§ Problem details
Report every line of the entries that contains the word "vertical".

** Opening Data shown block **

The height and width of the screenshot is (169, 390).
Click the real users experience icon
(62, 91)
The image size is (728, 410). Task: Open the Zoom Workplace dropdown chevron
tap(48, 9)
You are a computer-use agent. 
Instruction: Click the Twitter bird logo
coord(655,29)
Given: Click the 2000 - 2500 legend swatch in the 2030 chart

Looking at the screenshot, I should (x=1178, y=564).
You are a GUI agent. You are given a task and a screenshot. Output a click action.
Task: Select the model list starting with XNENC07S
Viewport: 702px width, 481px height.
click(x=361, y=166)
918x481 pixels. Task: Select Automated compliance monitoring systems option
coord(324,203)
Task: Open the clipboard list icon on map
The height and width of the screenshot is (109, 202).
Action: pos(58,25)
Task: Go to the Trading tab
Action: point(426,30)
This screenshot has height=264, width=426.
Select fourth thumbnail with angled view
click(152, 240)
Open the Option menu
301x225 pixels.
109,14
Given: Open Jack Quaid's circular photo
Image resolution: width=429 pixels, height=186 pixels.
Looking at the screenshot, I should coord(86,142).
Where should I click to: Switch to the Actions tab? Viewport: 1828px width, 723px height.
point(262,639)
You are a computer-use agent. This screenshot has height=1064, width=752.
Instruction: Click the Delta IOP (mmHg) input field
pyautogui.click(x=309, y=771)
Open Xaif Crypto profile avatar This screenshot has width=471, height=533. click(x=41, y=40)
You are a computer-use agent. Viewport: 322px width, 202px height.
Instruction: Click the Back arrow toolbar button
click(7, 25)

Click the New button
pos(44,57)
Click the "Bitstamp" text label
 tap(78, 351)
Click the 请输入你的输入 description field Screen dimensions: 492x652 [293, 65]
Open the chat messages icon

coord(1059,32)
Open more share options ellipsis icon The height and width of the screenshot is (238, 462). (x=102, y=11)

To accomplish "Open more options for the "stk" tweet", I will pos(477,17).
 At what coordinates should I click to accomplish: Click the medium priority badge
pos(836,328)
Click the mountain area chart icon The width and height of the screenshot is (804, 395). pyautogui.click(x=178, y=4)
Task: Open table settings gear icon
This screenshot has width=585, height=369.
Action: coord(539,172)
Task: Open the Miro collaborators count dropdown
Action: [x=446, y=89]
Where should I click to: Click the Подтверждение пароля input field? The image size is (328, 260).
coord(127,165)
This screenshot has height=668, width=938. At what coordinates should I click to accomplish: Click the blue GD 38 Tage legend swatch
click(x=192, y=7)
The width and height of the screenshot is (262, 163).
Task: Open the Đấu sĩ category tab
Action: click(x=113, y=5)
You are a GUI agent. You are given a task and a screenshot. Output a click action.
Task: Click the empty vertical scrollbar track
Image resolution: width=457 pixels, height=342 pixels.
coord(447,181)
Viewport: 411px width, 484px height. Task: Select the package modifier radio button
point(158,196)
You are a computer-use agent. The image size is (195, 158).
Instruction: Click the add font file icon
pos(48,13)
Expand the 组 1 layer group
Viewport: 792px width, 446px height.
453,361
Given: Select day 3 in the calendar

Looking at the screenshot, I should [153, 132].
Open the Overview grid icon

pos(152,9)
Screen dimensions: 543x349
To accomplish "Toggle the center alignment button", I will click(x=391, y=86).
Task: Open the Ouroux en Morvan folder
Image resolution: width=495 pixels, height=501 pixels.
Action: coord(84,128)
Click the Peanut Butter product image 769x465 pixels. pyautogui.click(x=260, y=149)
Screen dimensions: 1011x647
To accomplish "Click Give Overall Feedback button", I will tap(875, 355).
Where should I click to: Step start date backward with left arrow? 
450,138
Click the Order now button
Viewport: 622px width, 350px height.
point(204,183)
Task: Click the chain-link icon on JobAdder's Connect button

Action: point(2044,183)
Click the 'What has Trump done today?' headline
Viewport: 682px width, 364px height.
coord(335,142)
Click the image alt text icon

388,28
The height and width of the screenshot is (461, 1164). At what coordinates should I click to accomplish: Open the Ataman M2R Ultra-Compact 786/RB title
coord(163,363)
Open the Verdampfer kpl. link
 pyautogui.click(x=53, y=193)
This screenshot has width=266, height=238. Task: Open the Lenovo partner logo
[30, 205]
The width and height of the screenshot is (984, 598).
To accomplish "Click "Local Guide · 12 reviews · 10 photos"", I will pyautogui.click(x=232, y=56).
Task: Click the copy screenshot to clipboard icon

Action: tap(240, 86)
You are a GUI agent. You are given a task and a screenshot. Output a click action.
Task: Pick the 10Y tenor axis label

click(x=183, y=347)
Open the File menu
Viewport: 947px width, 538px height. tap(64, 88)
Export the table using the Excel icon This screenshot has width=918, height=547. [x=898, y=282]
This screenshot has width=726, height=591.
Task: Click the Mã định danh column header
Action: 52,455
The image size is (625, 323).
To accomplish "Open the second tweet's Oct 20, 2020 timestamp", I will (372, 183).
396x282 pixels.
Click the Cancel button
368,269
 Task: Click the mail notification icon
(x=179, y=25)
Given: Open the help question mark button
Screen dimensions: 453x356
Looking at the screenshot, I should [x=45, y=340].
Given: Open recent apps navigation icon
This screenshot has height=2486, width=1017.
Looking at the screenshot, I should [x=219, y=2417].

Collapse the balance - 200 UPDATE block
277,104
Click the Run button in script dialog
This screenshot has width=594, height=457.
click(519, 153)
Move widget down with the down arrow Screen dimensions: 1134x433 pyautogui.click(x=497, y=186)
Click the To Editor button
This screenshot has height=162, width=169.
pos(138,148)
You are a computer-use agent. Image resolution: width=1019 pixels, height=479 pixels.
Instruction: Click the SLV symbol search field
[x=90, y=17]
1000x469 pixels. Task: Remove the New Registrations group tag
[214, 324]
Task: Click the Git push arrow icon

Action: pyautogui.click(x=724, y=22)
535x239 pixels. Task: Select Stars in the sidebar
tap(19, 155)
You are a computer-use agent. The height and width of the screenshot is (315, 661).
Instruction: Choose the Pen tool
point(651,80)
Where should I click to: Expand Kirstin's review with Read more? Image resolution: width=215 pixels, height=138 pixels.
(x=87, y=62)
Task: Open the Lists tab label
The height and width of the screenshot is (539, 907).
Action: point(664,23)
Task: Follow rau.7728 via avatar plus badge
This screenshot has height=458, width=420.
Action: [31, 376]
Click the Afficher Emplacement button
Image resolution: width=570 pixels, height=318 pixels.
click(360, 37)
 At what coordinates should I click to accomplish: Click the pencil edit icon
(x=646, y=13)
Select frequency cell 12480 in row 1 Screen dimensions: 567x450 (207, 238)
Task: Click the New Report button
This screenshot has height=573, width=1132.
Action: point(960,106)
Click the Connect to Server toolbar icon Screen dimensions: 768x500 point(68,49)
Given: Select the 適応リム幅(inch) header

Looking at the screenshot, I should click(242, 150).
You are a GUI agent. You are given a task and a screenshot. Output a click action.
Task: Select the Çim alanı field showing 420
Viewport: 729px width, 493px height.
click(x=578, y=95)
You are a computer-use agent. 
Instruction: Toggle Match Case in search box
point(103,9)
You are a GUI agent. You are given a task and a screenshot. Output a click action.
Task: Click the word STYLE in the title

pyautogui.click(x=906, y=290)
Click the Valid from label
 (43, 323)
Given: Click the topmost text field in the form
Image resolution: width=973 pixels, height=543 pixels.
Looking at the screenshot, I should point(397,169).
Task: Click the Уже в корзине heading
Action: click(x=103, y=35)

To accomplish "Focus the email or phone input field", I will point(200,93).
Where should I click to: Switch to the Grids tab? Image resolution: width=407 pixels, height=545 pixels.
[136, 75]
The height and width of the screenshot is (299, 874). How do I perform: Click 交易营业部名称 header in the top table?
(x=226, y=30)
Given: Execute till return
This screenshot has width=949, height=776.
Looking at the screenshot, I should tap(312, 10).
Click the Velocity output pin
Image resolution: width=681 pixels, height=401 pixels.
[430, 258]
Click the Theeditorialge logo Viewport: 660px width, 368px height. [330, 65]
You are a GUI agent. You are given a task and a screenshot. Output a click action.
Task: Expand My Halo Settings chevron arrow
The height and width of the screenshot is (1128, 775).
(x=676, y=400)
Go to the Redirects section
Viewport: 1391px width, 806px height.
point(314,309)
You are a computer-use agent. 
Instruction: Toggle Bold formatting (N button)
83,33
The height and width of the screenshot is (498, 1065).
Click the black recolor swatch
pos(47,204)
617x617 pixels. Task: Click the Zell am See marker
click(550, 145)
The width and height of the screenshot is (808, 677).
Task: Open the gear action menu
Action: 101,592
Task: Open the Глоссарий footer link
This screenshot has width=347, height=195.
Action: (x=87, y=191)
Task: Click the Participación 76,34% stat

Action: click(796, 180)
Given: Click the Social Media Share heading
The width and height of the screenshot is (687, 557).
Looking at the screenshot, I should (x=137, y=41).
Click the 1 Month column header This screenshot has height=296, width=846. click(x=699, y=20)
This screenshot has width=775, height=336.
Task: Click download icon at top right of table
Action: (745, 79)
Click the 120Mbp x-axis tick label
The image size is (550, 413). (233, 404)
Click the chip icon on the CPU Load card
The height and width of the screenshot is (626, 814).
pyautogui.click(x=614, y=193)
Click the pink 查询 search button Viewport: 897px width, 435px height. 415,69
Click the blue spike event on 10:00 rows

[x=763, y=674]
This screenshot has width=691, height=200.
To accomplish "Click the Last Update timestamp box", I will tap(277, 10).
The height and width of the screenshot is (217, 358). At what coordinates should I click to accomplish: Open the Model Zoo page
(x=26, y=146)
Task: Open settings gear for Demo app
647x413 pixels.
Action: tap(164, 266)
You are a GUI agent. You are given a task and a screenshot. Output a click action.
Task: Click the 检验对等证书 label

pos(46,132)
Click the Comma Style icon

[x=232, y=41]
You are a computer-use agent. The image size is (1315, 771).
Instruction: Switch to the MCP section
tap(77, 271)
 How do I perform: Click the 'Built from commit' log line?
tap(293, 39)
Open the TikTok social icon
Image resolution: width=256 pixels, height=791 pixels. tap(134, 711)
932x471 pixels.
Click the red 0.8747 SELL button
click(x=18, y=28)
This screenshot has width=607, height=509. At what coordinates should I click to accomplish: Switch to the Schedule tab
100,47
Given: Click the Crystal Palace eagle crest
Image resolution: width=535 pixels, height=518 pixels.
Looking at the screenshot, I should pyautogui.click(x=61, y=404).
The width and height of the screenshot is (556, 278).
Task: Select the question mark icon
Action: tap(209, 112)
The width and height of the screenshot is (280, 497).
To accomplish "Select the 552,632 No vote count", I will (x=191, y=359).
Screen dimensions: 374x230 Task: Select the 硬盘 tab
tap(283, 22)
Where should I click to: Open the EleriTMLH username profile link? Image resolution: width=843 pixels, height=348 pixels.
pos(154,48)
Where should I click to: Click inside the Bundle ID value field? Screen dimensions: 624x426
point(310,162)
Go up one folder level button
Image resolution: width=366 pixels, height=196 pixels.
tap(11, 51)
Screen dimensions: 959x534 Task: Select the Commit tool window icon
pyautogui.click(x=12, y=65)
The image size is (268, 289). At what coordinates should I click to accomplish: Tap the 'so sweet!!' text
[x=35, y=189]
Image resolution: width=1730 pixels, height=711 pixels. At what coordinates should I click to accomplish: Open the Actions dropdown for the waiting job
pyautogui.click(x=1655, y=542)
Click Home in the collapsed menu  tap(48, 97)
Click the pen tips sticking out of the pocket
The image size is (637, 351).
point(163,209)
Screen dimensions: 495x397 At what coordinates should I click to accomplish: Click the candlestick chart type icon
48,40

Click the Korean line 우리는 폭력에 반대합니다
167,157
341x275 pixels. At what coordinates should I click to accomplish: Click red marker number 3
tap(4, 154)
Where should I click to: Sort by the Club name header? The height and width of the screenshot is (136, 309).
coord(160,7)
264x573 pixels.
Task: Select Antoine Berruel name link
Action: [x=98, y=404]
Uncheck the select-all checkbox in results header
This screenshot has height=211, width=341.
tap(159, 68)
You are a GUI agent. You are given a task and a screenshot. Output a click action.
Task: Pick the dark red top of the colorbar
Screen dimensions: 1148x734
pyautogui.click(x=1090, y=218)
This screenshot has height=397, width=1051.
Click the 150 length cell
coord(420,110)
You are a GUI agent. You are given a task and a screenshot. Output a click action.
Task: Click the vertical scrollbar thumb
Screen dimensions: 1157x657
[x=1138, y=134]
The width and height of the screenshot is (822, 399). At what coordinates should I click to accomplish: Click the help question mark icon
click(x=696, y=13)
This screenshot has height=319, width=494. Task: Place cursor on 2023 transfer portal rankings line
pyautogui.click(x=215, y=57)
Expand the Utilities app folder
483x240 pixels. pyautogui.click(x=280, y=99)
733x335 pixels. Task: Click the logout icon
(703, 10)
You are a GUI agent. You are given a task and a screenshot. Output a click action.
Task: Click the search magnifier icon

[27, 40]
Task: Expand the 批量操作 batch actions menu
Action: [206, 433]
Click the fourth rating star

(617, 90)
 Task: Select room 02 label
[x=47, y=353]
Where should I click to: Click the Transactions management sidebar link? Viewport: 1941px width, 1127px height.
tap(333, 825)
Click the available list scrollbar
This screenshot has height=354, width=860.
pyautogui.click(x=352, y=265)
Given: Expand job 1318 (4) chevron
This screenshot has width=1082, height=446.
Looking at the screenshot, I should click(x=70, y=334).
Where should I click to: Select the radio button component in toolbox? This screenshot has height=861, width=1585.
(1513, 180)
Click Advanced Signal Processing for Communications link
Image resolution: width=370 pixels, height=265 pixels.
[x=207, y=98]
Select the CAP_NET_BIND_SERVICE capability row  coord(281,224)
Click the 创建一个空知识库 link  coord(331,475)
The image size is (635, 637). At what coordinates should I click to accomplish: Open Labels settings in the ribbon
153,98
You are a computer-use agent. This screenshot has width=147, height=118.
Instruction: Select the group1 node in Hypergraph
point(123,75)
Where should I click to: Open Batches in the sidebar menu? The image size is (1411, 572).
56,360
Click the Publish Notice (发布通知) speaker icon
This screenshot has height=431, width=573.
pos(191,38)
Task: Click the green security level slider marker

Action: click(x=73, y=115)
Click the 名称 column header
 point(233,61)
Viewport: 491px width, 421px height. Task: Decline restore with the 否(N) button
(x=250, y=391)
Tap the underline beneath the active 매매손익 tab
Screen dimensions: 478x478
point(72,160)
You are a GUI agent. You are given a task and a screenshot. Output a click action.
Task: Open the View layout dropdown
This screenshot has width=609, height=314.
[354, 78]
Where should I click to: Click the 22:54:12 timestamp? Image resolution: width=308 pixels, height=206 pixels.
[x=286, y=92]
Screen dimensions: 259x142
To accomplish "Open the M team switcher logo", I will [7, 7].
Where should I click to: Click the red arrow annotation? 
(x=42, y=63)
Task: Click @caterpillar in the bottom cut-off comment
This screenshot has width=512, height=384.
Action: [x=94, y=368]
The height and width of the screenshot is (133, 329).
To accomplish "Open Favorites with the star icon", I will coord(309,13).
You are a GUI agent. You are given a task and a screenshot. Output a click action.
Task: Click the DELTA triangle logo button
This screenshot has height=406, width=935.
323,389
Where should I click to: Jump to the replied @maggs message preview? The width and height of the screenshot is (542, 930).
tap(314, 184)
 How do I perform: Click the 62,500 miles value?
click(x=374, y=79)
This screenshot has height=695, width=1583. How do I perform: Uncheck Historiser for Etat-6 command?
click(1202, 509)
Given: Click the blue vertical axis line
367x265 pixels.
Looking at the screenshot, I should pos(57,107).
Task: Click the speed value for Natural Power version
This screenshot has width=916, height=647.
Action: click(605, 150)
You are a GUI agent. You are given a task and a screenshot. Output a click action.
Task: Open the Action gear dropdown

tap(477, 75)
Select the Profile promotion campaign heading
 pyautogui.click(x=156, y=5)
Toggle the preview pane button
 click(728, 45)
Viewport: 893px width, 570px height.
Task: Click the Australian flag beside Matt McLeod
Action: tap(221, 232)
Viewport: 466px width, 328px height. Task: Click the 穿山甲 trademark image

** Closing Data shown block **

§ Response area
Task: Click the empty vertical scrollbar track
Task: Click the vertical scrollbar thumb
Given: Click the blue vertical axis line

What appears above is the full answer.